Listening for too long on too-loud headphones can lead to noise-induced hearing loss. ASHA points to a recent study in the Journal of the American Medical Association that found one in five teens now suffer from some hearing loss. Whassatyousay?
One rule of thumb: If you can distinctly hear what your children are listening to on their earphones, they're playing the music too loud. Tell them to turn down the volume by half.

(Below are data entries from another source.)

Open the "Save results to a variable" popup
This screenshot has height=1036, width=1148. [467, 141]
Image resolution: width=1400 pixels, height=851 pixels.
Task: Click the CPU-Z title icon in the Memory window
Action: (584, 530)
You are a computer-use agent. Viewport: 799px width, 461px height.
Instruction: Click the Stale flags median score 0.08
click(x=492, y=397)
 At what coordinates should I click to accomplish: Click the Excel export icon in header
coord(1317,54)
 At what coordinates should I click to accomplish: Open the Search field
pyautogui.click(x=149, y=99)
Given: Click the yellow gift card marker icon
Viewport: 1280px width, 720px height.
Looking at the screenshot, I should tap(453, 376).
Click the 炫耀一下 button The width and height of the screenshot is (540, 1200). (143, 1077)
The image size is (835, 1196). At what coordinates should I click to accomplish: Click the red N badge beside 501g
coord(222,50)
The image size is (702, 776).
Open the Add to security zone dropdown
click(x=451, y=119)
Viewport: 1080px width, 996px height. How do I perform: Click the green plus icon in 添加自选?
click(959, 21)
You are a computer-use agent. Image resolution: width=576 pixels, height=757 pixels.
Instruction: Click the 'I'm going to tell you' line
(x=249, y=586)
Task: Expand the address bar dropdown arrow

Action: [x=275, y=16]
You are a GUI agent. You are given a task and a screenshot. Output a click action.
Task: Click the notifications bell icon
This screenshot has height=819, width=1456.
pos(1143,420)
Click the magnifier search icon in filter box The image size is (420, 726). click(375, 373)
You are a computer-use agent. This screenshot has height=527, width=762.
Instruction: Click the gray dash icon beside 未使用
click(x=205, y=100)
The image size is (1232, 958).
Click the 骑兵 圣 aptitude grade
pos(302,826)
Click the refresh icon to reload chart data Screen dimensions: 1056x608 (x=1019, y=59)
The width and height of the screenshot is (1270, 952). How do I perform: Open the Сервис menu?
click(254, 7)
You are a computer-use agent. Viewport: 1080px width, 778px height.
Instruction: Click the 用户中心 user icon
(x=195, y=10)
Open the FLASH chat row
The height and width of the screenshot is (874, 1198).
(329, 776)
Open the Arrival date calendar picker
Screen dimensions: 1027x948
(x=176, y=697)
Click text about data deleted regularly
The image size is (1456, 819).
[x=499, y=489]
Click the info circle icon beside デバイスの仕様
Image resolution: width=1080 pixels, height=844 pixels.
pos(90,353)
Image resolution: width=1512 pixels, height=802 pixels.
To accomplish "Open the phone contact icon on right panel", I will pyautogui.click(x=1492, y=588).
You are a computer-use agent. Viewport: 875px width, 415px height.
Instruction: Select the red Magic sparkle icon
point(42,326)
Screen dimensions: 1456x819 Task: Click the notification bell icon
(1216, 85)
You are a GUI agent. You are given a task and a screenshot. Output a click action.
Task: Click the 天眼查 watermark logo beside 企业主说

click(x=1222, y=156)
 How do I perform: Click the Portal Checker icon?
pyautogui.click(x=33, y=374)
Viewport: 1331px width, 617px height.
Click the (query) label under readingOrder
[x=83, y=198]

Don't want to be confrontational? Give your kids earphones that automatically put a clamp on excess volume -- if you can find them. Both Fisher-Price Kid-Tough earphones and Ultimate Ears' Loud Enough ear buds were recently discontinued. (Online closeouts of Ultimate Ears are going for $8 to $65.)
To the rescue comes Maxell and its reasonably priced ($12-$13) Kids Safe Headphones and Ear Clips, which output no more than 90 decibels of sound "versus the 100 to 104 decibels of standard phones," said a company representative. Sounds like a 10 percent reduction, but really it's more like 40 percent.
Maxell's expanding headband Kids Safe KHP-2 Headphones offer decent fidelity. The limiting process (Maxell is short on details) is done without cutting out high or low frequencies, so the listener doesn't lose the musicality.
With Putumayo Kids' global-themed "Animal Playground" album, even hard-to-reproduce instruments such as flute, violin and brushed drums were revealed with reasonable detail. Voices sounded natural, and deep bass tones had some depth.